そこには何もいないが、今にも何か出てきそうな雰囲気がする。
一歩一歩おそるおそる歩いていく。
部屋の前に着いた。
中からは物音もしない。
鍵があいていたので、ゆっくりと扉を開ける。
部屋に入ってすぐに 目に入ったのは大量の血だった。
「うわっ」
灘びっくりして部屋を出る。
すると中で倒れていたはずの旅行者の屍体が起きあがった。
灘はすぐそばにあったロッカーの影に隠れた。
旅行者は灘に気付くことなく、ロビーへ歩いていった。
どうやら半田には気付かなかったようだ。
「ふー。
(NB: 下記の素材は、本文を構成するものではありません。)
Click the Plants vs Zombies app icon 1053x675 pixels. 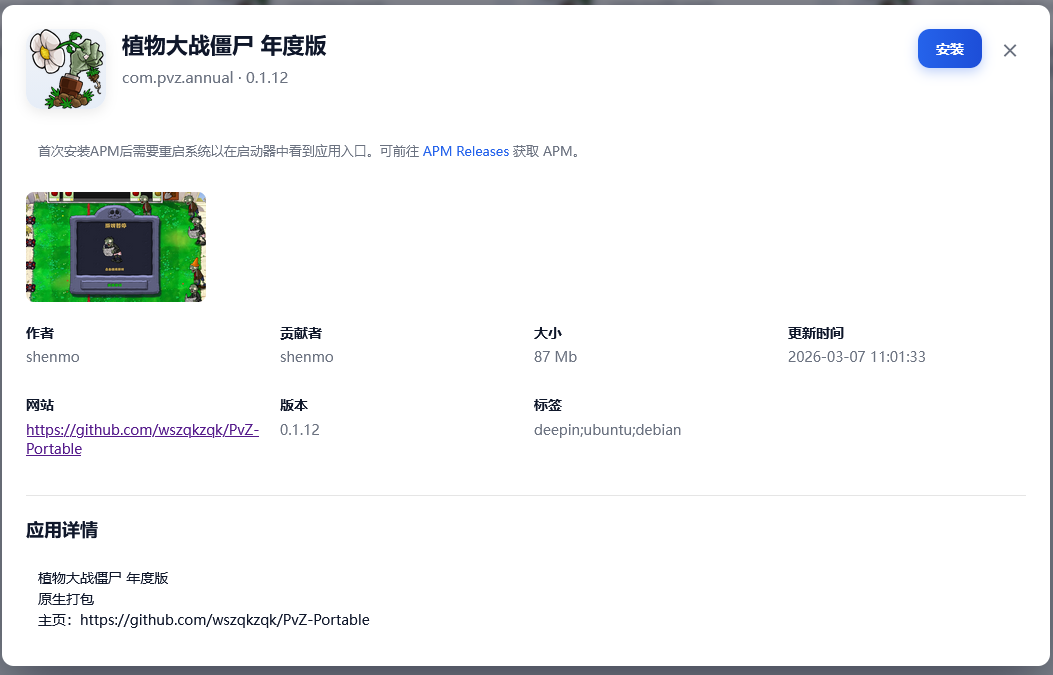pos(66,68)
危なかったな」
灘は胸を撫で下ろした。
何か武器になるものは、とロッカーを開けると中には暖炉用の火掻き棒が入っていた。
灘は火掻き棒を取ると、もう一度ロビーへ行き、ロビーを通り抜け階段へ向かう。
階段を昇り、二階へ上がる。
すると灘の部屋の隣の部屋で物音がした。
「誰かいるのか」
灘はゆっくりと部屋に近寄り、扉を開けた。
しかし所々に血の染みがあるだけで部屋には誰もいない。
不審に思いながらも灘は部屋を出た。
最初のコメントを投稿しよう!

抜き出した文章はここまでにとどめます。